**Exercise set**
1. Decide whether each of the three statements (a), (b) and (c) agrees with the passage about grey hair. Answer yes or no for each, and quote the words of the passage that decide it.
(a) The writer started dyeing their hair in their late thirties.
(b) The Florida vacation was taken last December with family.
(c) The writer still colors their own hair at home.
2. Continue the passage about grey hair from its last sentence.

**Document passage**

I’ve noticed something happens when the mirror reveals the first intruder. There, standing in all her glory, upright upon the head, is a strand of hair proudly displaying itself in a different color. Okay, I suppose every woman might not enter into an inward struggle with the appearance of the first grey strand; but I predict more do than don’t. That first sighting seems to create the opportunity for women of any age to pause and ponder: where did this come from?
Without a doubt, I know it was my thought when that little grey traitor exposed itself in the center of my head. I was in my late thirties when the grey began its invasion. I was in my early forties when I began supporting the industry of hair dye. Clairol and I began a steady relationship; upon which, I became very dependent.
I believe the Lord began to disclose this dependency while on vacation last December with family in Florida. Having given up coloring my own hair many years ago, the timing of this vacation would cause me to miss my regularly scheduled hair appointment: leaving almost six-weeks between root touch ups. It seemed to me as though the Florida air made my hair grow at an incredibly rapid rate, as every morning I'd wake to longer roots of grey. Clairol came through for me once again upon discovery of a coloring pencil for hair! Thank you, Clairol! This allowed me to conceal what I didn’t want anyone to know was there.

**Supplied material**

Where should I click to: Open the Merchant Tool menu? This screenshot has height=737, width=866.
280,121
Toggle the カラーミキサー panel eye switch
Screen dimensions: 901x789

**Responses per task**
1.
(a) No: "I was in my early forties when I began supporting the industry of hair dye."
(b) Yes: "while on vacation last December with family in Florida"
(c) No: "Having given up coloring my own hair many years ago"

2.
Then, 2020 hit and there was another intruder: COVID. Life shut down and I was back to using Clairol Medium Golden Brown hair dye to cover up those grey hairs once again. I was confronted by truth one morning as I stood at the mirror and realized the grey was beginning to take over. It was becoming difficult to hide what was beneath the boxed hair color, and the thought of living out the remainder of my days as a grey-haired woman began to challenge me. I’m not ready to be grey, I thought and throughout that day more thoughts came...
Are you afraid of being grey? If so, why?
Do you fear what people will think? What they might say?
Do you fear growing old?
Do you fear how grey hair will change in your appearance?
Are you afraid people will say, ‘Wow! Did you see Kolleen? She looks SO old with grey hair!’
On and on the voice whispered until I finally gave my answer—YES! Yes to all of it! I did not want to surrender to the possibility of what a head full of grey hair would do--to me! Even though I know women who have allowed their hair to change gradually and naturally and look fabulous—I feared what others would think rather than appreciating that the Lord says, “Grey hair is a crown of glory; it is gained by living a godly life” (Proverbs 16:31, NLT). I was comfortable in my brown hair.
Because I am someone who has always cared way too much about what other people think, I began to take polls. Should Kolleen allow her hair to go naturally grey or continue to color? Whew! So many differing opinions, but many pollsters offered great advice. Debi’s advice was good when she said, “don’t call it grey, call it silver and you should embrace it.” Numerous friends shared their personal stories of how they learned to embrace the change and it sold me! I would do it!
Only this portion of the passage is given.